Some cultures actively encourage people to help the needy and distressed.

In cultures that encourage independence, individuals will show less pro-social behaviour, because people are expected to take care of themselves, and not to depend on help from others. Individuals in cultures suffering from a shortage of resources may not show a high level of pro-social behaviour.

  • Pro-social behaviour is expressed when the situation activates certain social norms that require helping others.

Three norms have been mentioned in the context of pro-social behaviour :

  1. The norm of social responsibility : We should help anyone who needs help, without considering any other factor.
  2. The norm of reciprocity : We should help those persons who helped us in the past.
  3. The norm of equity : We should help others whenever we find that it is fair to do so.
  • Pro-social behaviour is affected by expected reactions of the person who is being helped.

For example, people might be unwilling to give money to a needy person because they feel that the person might feel insulted, or may become dependent.

  • Individuals who have a high level of empathy are more likely to show pro-social behaviour.

Empathy is the capacity to feel the distress of the person who is to be helped.

Example such as Baba Saheb Amte and Mother Teresa.

Pro-social behaviour is also more likely in situations that arouse empathy, such as the picture of starving children in a famine.

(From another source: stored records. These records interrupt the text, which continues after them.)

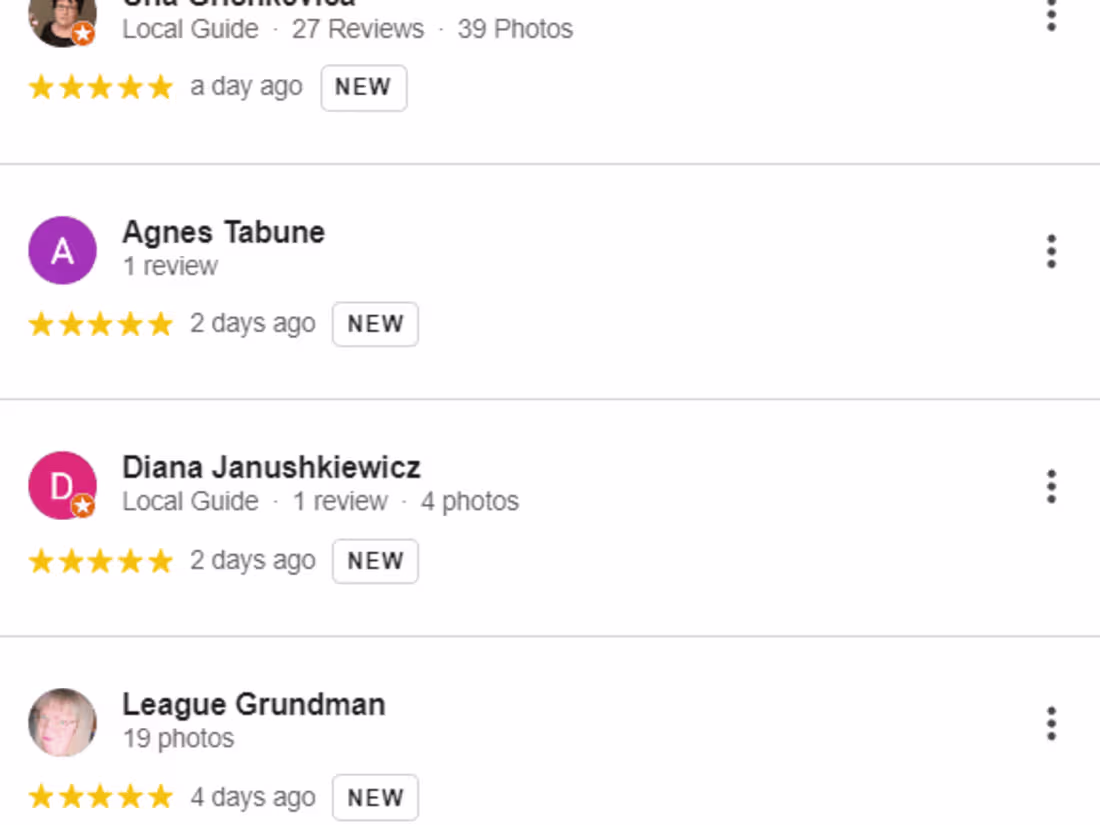Screen dimensions: 1100x825
Task: Click the "19 photos" text under League Grundman
Action: [x=178, y=739]
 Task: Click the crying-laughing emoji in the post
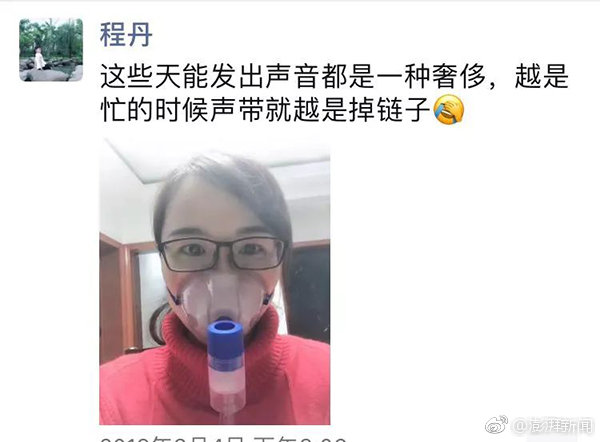(x=448, y=109)
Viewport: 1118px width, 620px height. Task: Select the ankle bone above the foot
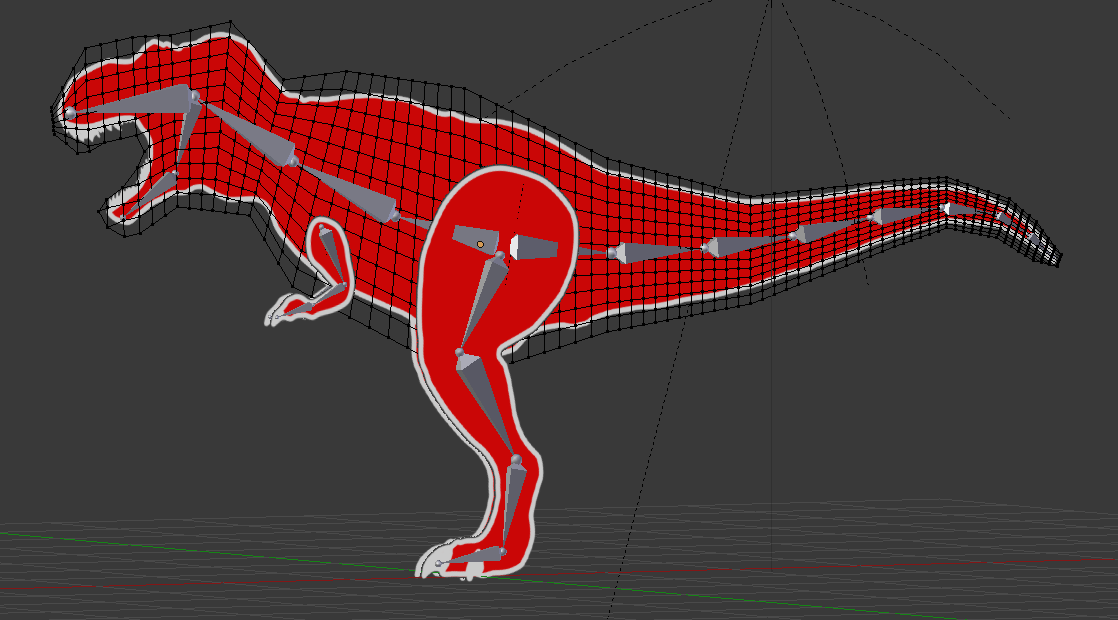pos(513,505)
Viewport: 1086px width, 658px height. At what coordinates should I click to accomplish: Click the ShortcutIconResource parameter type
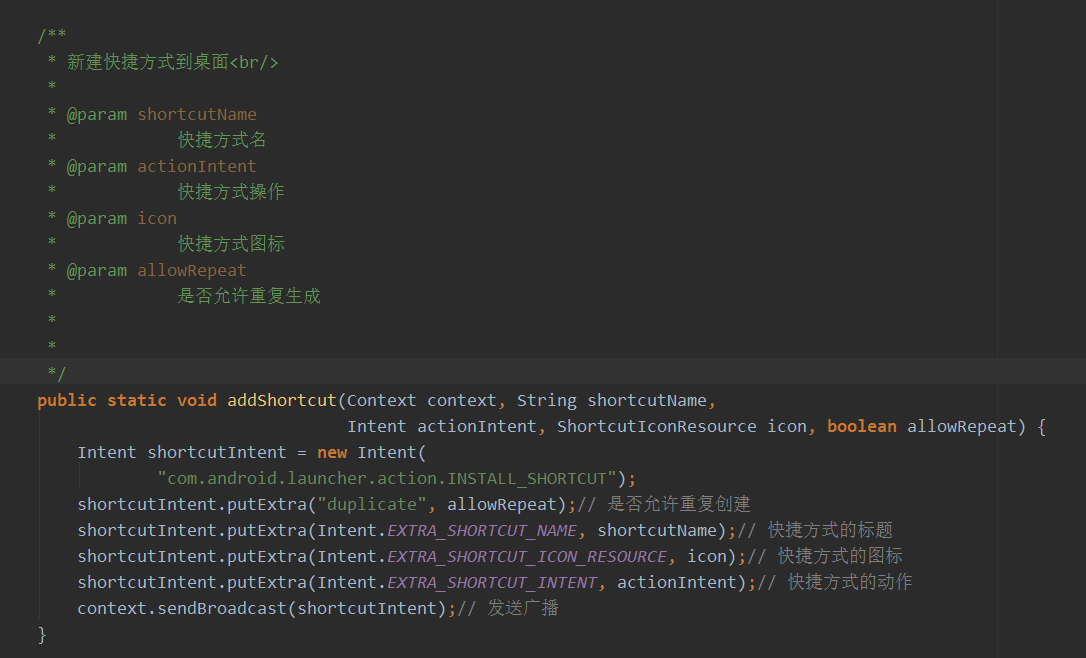pyautogui.click(x=656, y=426)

  • Pro-social behaviour may be reduced by factors such as a bad mood, being busy with one’s own problems, or feeling that the person to be helped is responsible for her/his own situation i.e. when an internal attribution is made for the need state of the other person.
  • Pro-social behaviour may be reduced when the number of bystanders is more than one.

For example,

  1. The victim of a road accident sometimes does not get help because there are many people standing around the scene of the accident. Each person thinks that it is not her/his responsibility alone to give help, and that someone else may take the responsibility. This phenomenon is called diffusion of responsibility.
  2. On the other hand, if there is only one bystander, this person is more likely to take the responsibility and actually help the victim.